CAPITULO XI

Butterfly Saloon era una auténtica sucursal del infierno. Con la particularidad de que allí, hasta Satanás se hubiese sentido incómodo.

Mariposas, había más de una. Y volaban de un lado a otro muy ligeritas de ropa.

La concurrencia podía juzgarse a través de sus cataduras. Rostros cetrinos, sin afeitar la mayoría, se agrupaban en torno de las mesas, siguiendo con brillantes ojos el ir y venir de los naipes.

De vez en cuando se acercaba una mariposa para coquetear con uno de los jugadores. Pero éste, tras propinarle un cachete cariñoso en la parte más carnosa, le hacía ver la urgente conveniencia de volar rápidamente a otro lugar.

Los que no sentían interés por las cartas, sentábanse en la mesa de la izquierda o se apelotonaban en el mostrador, gritando, bebiendo y fumando.

Eso sí, cuando llegaba la hora de que la «Bella Scarlett» saltara al tablado, se acaban los gritos, las partidas de naipes, las amenazas y los insultos.

Todos se amontonaban alrededor del pequeño escenario que había al fondo, en la derecha para seguir con ojos brillantes las evoluciones de la morenaza de busto prominente y carnes turgentes.

Cuando Frankie Cooper dejó atrás los batientes del saloon, el espectáculo estaba a punto de comenzar.

Eso pude constatarlo por la batalla que unos y otros libraban con el afán de tomar posiciones.

Entonces, el centro del local quedaba vacío y era fácil acercarse al mostrador.

Cuando Cooper se acodó en él, sólo un viejo permanecía allí, paseando de un extremo a otro de la boca un bolo de tabaco.

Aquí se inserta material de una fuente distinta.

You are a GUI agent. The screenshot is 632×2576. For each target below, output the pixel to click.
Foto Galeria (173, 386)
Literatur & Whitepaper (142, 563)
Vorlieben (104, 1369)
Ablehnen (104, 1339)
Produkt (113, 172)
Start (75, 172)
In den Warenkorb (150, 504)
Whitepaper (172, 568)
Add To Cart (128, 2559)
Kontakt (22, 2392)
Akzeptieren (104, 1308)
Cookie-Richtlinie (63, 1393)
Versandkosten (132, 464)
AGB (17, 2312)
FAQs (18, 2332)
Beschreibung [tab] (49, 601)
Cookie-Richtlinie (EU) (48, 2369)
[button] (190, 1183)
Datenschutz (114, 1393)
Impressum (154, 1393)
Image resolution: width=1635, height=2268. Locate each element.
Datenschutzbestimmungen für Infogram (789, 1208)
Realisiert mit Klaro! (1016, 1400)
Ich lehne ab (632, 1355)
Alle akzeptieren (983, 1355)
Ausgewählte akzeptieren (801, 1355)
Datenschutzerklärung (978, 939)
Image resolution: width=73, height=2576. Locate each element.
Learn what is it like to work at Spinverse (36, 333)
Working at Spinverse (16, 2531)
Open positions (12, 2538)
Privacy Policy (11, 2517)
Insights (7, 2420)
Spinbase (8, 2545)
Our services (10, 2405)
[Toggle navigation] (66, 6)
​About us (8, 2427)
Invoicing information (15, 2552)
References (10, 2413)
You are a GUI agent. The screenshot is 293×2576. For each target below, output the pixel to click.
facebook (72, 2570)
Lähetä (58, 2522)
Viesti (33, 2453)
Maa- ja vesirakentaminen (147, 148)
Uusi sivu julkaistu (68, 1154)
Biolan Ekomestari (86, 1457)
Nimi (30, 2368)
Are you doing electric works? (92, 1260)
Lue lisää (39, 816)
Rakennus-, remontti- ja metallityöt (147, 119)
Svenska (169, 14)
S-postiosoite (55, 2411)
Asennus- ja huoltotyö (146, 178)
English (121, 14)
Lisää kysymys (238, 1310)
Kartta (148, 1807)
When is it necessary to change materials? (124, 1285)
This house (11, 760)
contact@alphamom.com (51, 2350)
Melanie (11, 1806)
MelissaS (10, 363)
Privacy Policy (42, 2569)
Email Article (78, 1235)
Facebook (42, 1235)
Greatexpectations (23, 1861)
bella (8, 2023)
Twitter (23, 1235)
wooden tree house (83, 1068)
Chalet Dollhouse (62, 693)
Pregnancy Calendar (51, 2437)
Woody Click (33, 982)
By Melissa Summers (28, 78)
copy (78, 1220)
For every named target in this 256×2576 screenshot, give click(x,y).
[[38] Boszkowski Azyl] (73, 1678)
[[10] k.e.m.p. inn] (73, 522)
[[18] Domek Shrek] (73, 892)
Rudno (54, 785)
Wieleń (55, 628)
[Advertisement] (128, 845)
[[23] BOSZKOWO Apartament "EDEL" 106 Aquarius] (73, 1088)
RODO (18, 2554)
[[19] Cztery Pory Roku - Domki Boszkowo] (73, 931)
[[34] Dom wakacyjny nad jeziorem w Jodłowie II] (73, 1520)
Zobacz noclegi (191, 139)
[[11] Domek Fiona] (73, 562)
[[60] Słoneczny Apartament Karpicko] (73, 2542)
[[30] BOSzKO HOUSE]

Frankie se acercó a él indiferente.

—¿Toma un whisky, viejo?

—¿Cómo no? —exclamó con una sonrisa en la que mostró en toda su extensión una dentadura negra y amarilla—. Mi padre, que vivió un montón de años, jamás despreció una invitación cuando de beber se trataba. Yo, que fui su mejor hijo, perduró en sus costumbres. ¿Es usted forastero?

—Sí.

—¿Va a quedarse mucho tiempo en Boulder City?

Frankie se encogió de hombros.

—Depende del tiempo que tarde en localizar a Bob Dean y darle el encargo que le traigo de un amigo de Texas.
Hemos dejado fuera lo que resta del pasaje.